### REQUIRED WORK
a) Please list the things the course description in the population health computing syllabus below says students learn to do.
b) Carry the population health computing syllabus forward from its final line, writing the text that would come next.

### QUOTED PASSAGE
— BEGIN —

Practical Computing for Population Health Research

EPI XXX | Fall 2099 | Stanford University

Instructor

Mathew Kiang | Department of Epidemiology and Population Health | mkiang@stanford.edu

WARNING: This is not a real course

This is a fictional course. I spent about 18 months interviewing PhD students, gathering notes, and cataloging gaps in what other Stanford courses cover. I wanted to make a class that would equip students with the basic computational skills I would desire for a potential research assistant in my lab. The goal is a class that provides students with the meta-skills of computational work specific to population health research.

I ended up being asked to teach a different course, so this is just a place for me to organize my thoughts and share them. I still think the material will be useful to new members of my lab.

It is also an exercise in getting used to incorporating AI in my workflow. I’m using AI to sort through my notes, flesh out my outlines, find areas of my lecture notes that lack clarity, draft mermaid diagrams for me, make sure the URLs are still working, convert my rmd files into qmd, etc. That said, I review everything so all mistakes are my own.

I have never actually taught any of this. I don’t know if the lectures are too long, the problem sets too easy, the slides too fast, or the notes in the wrong order. I’ll keep updating as I assemble materials, but consider yourself warned.

Use at your own risk.

Course Description

This course teaches the practical computing skills that epidemiologists and population health researchers need for transparent, reproducible, and efficient work. It is not a statistics course or a methods course — it covers the workflows, tooling, and project infrastructure that make good science possible. Students learn to organize projects, write clean code, work with data at scale, communicate results, and collaborate using modern version control. R is the primary language but the principles generalize.

Prerequisites: Comfortable with R, at least introductory statistics, basic epidemiology

Schedule

(Materials will be updated as I make them.)

— END —

### DATA SHOWN
— BEGIN —

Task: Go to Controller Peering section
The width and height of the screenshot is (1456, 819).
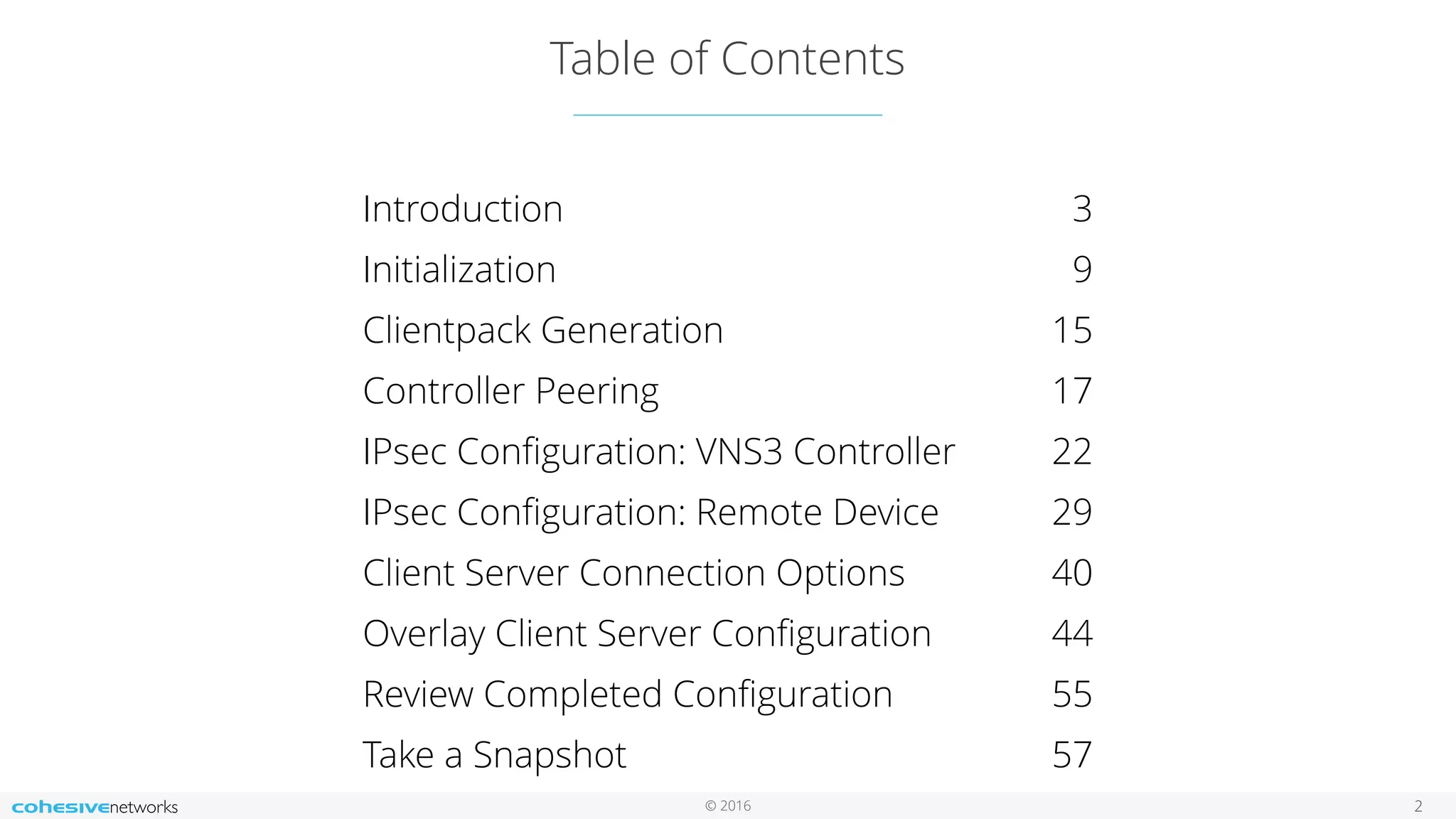Action: pyautogui.click(x=511, y=392)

— END —

### RESULTS IN ORDER
a)
- Organize projects
- Write clean code
- Work with data at scale
- Communicate results
- Collaborate using modern version control

b)
Week	Session	Type	Topic
1	01	Lecture	The Scientific Computing Workflow
1	02	Lecture	Your Computer and the Shell
2	03	Lecture	Reproducible Research and Version Control with Git
2	04	Lab	Git/GitHub Setup Lab
3	05	Lecture	R Data Types, Structures, and Control Flow
3	06	Lab	R Foundations Lab
4	07	Lecture	Tidy Data and the Split-Apply-Combine Strategy
4	08	Lab	Tidy Data Lab
5	09	Lecture	Writing Functions and Abstraction
5	10	Lab	Functions Lab
6	11	Lecture	Data Visualization and Scientific Communication
6	12	Lab	Visualization Lab
7	13	Lecture	Working with Data Larger Than Memory
7	14	Lab	Big Data Lab
8	15	Lecture	Debugging, Profiling, and Speeding Up Your Code
8	16	Lab	Debugging Lab
9	17	Lecture	Working with Messy and Non-Tabular Data
9	18	Lab	Messy Data Lab
10	19	Lecture	Pipelines, HPC, and Putting It All Together
10	20	Lab	Pipelines Lab

Weekly Materials

Week 1, Session 01: The Scientific Computing Workflow

Notes · Slides · Problem Set (coming soon)

Read before class:

Wilson et al. (2017). Good Enough Practices in Scientific Computing (§1–2)
Bryan & Hester. What They Forgot to Teach You About R, Ch. 3: Project-oriented workflow
Wickham, Çetinkaya-Rundel, & Grolemund (2023). R for Data Science (2e), Ch. 6: Workflow: scripts and projects

Additional reading:

Bryan (2017). Project-oriented workflow — Short, opinionated argument against setwd()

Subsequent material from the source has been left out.